Donc contrairement à un système de gestion de mémoire ordinaire, quand on lui "rend" un bloc de mémoire il ne le réutilise jamais. La mémoire qu'il fournit à la demande est toujours de la mémoire qui n'a jamais servi pour une autre tâche dans le niveau, et c'est elle qui finissait par faire défaut. Vous me permettrez de croire que si vous avez envie d'en savoir plus, vous êtes aussi en mesure de lire l'Anglais?

If I want to have an estimate of the memory it would take on the NDS, I'd have to keep track of individual allocs and frees and see whether they reach some maximum at a new alloc. (2023-10-23)

What is that one-time allocator ? well, maybe you've heard of bottom-up allocator, where you just keep track of one position in memory: the top-of-used-area, and everything above the top is unused memory. Of course, as soon as you free things out-of-order compared to how you allocated them, that allocator is no longer enough. You would like at least a list of freed-blocks-that-could-further-reduce-top in case the block at the top is eventually freed. Well, the one-time allocator does not even do that. Any byte of one-time memory can be allocated exactly only once. If freed, it is "painted" as free and will remain like that until the ongoing test terminates. 

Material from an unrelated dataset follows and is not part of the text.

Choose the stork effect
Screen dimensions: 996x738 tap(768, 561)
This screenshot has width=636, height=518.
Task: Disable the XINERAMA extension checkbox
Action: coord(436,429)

That is silly as far as memory management is concerned, but it means if some block has not benn freed when the test terminates, you know what role this memory had when it failed. There can't be any tricky-as-hell case where "yeah, that memory had been used for A and then freed, but then it has been re-allocated for B. So maybe B is wrong or maybe something still had a reference of when it was used for A". Sometimes it truly helps. When I'm not misguided by my past self with lying error messages.

1 comment:

PypeBros said...

By the way, the simpler `TestScripts` fails too. investigation ongoing.